Ya, tentunya masih banyak lagi hal menyenangkan di masa kanak-kanak yang gak bisa kita jumpai di masa remaja. Di masa kanak-kanak kita bisa bebas meluapkan ekspresi, bisa bebas melakukan hal bodoh tanpa harus takut mendapat cacian dari orang lain. Dan pada masa kanak-kanak, semua hal yang kita lakukan selalu tampak benar, toh kalo kita melakukan kesalahan, orang lain akan memaklumi, karena mereka pikir kita ini masih kecil, masih belum tau apa-apa.


Dan pada akhirnya kalian akan sadar, betapa indahnya masa kanak-kanak, betapa indahnya ketika melihat ibumu membawakanmu bekal untuk ke sekolah.
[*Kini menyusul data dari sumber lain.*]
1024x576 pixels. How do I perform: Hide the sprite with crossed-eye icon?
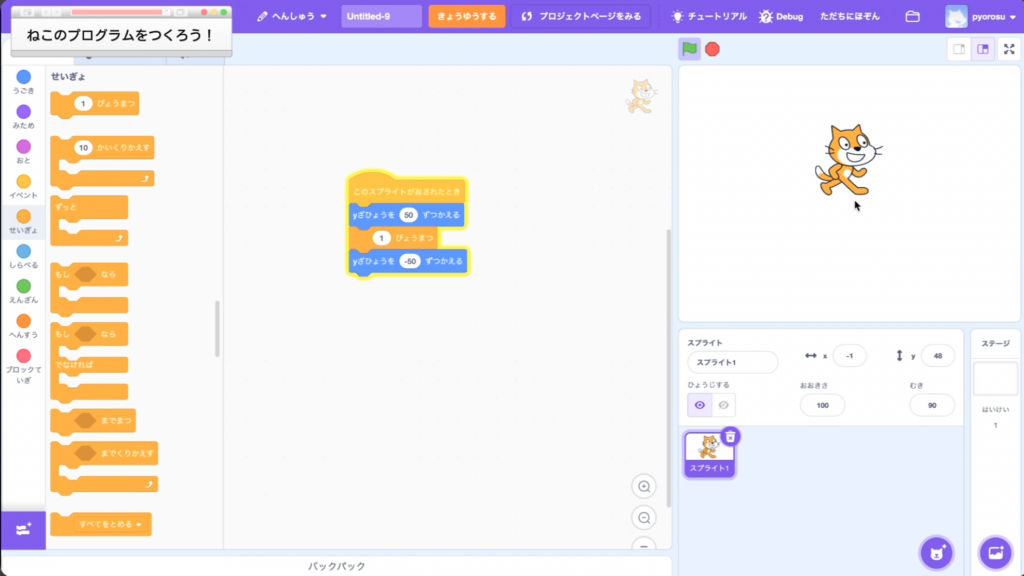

Betapa indahnya ketika orang tuamu mengajak kamu bertamasya ke Taman Kota, atau tempat-tempat rekreasi yang kamu suka. Dan tentu saja, betapa indahnya ketika mendapati orang tuamu tertawa lepas karena melihat kamu sedang melakukan hal-hal lucu seperti melompat, berguling, atau hand-standing. Mereka pun tak akan jemu-jemu untuk mengambil sebuah camera, dan mengabadikan semua momen yang sedang terjadi. Ah, sungguh lucu. Sungguh seru. Sungguh menyenangkan.



***

Dan kini, ketika kita sudah memasuki usia remaja, kita akan tersenyum kecil saat mengingat semua kejadian lucu yang pernah dialami. Kejadian sederhana yang mungkin akan terus membayangi masa-masa remaja kita. Seperti..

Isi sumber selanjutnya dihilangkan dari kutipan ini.